Read more of Slate's coverage of Iran's June 12 election and its aftermath.
Were Iran's election numbers too good to be true? That's the question that the blog Tehran Bureau raised hours after Friday's election, when it noted a strange trend in the government's electoral data: Each time a new vote total was released, President Mahmoud Ahmadinejad had won a nearly identical percentage, around 67 percent. As more results rolled in, his tally climbed in linear lock step.
We're used to watching the lead fluctuate wildly in American elections as returns come in, particularly early in the night, so the perfect straight line on Tehran Bureau's graph suggested the numbers were faked—and ham-handedly at that. Within hours, the graph was showing up in tweets and blogs all over the world. Atlantic blogger Andrew Sullivan saw it as conclusive evidence. "They didn't even attempt to disguise the fraud," he wrote. "This graph is a red flag to Iran and the world."
This kind of statistical gumshoeing has a long history. In 1936, for example, English biologist and statistician R.A. Fisher went gunning for Gregor Mendel, whose experimental results Fisher believed had been tweaked to be more favorable to Mendel's ideas. "Fictitious data can seldom survive a careful scrutiny," Fisher wrote, "and, since most men underestimate the frequency of large deviations arising by chance, such data may be expected generally to agree more closely with expectation than genuine data would." In other words, it was precisely the beautiful agreement of experiment with theory that exposed Mendel's thumb on the scale. Only once in 15,000 times, Fisher computed, could one expect such strong conformity. (The controversy over Mendel's research practices continues to this day, with notable scientists lining up on both men's sides.)
More recently, John Darsee, a rising star in cardiology, was caught reporting an unusually consistent series of measurements. When his supervisor demanded to see the original printed-out readings, Darsee said he'd thrown them out to make room in a filing cabinet. In the end, Darsee lost his position at Harvard, and 82 of his research papers had to be junked.
So it's natural to be suspicious when you see that the vote total at each of the six official reporting times follows a linear formula almost exactly. In fact, that's precisely what we expect from the way the data were reported. As more and more of the total vote was counted, it would have taken larger and larger surges by one or the other candidate to noticeably tip the proportions. Political stats whiz Nate Silver made a roughly analogous chart of the 2008 U.S. presidential election, based on the imaginary scenario in which states reported in alphabetical order, and found a linear trend just about as strong as the one reported in Iran.

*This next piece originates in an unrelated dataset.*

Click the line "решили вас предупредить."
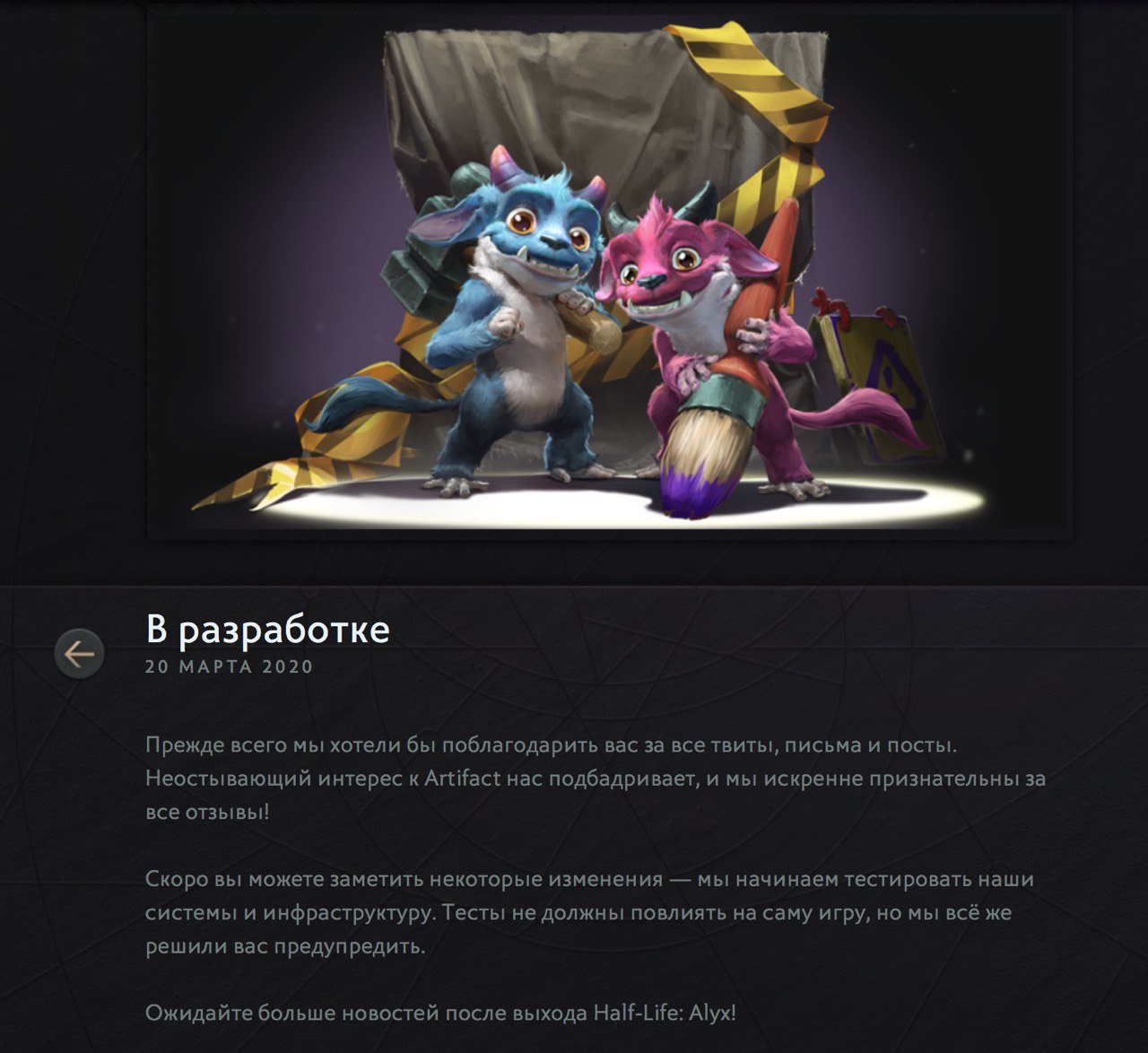 point(285,946)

A better way to assess the plausibility of the Iran data is to examine the six batches of votes separately, instead of the cumulative way it appeared in Tehran Bureau's graph. You see a big first batch, 36 percent of the total vote, which comes in 70 percent for Ahmadinejad. Next come two smaller batches, 18 percent and 21 percent of the electorate, respectively, each of which Ahmadinejad wins with about 66 percent of the vote. The last three batches are smaller still—10 percent, 6 percent, and 8 percent of the population—and the incumbent takes these by 67 percent, 64 percent, and 62 percent margins. So Ahmadinejad's official share really is fairly consistent from batch to batch.

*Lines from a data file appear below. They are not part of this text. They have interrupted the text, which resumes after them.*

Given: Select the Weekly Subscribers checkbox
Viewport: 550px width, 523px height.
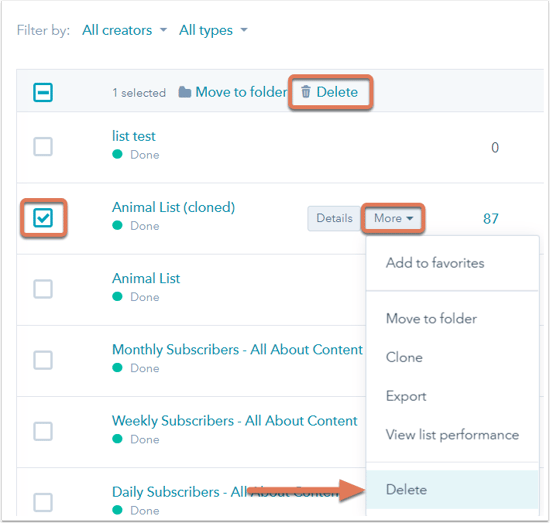Looking at the screenshot, I should (x=43, y=431).
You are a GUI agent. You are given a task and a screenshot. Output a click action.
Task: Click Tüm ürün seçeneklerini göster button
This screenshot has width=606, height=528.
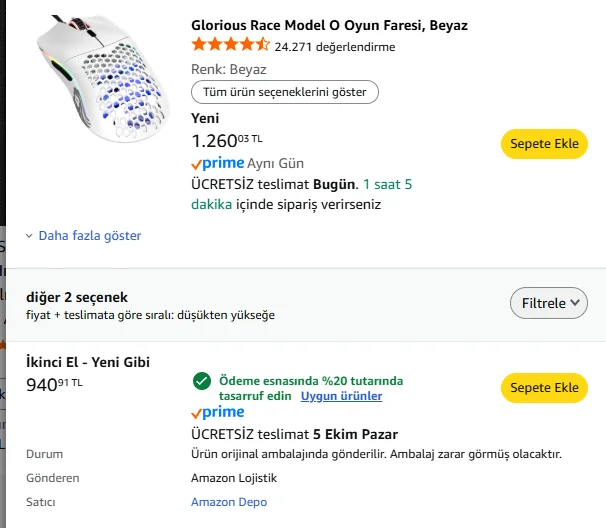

But unbelievably so? Fisher used sophisticated statistical techniques to track down Mendel's fiddling, but we can get away with much less. We're simply asking the following: How much do we expect Ahmadinejad's percentage to deviate from his overall total of 67.2 percent, based on a generally diverse electorate that will vary in allegiances from place to place? The answer is given by a standard deviation, a mathematical measure that tells about how far we expect any given measurement to stray from the overall average value. Here's one way to scratch out an estimate: Let's say the 27 million Iranians who voted last week are divided into 1,000 different regions with 27,000 voters each. For the sake of argument, we'll say that half of these regions are 87.2 percent for Ahmadinejad—20 points over his overall average—while half are 47.2 percent for Ahmadinejad—20 points below. For each region, the deviation from Ahmadinejad's overall vote total is exactly 20 percent, and when you add them all up, you get his 67.2 percent average.

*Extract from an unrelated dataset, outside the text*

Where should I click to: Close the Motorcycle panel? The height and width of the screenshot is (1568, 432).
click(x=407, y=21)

Now let's look at that first batch of votes, made up of 360 of our 1,000 regions (corresponding to the first real batch of 36 percent of the votes). Absent any reason to think that this particular sample is skewed compared with the overall vote, we can employ the following beautiful and simple formula: "The standard deviation of the average over N regions is the standard deviation of each region divided by the square root of N."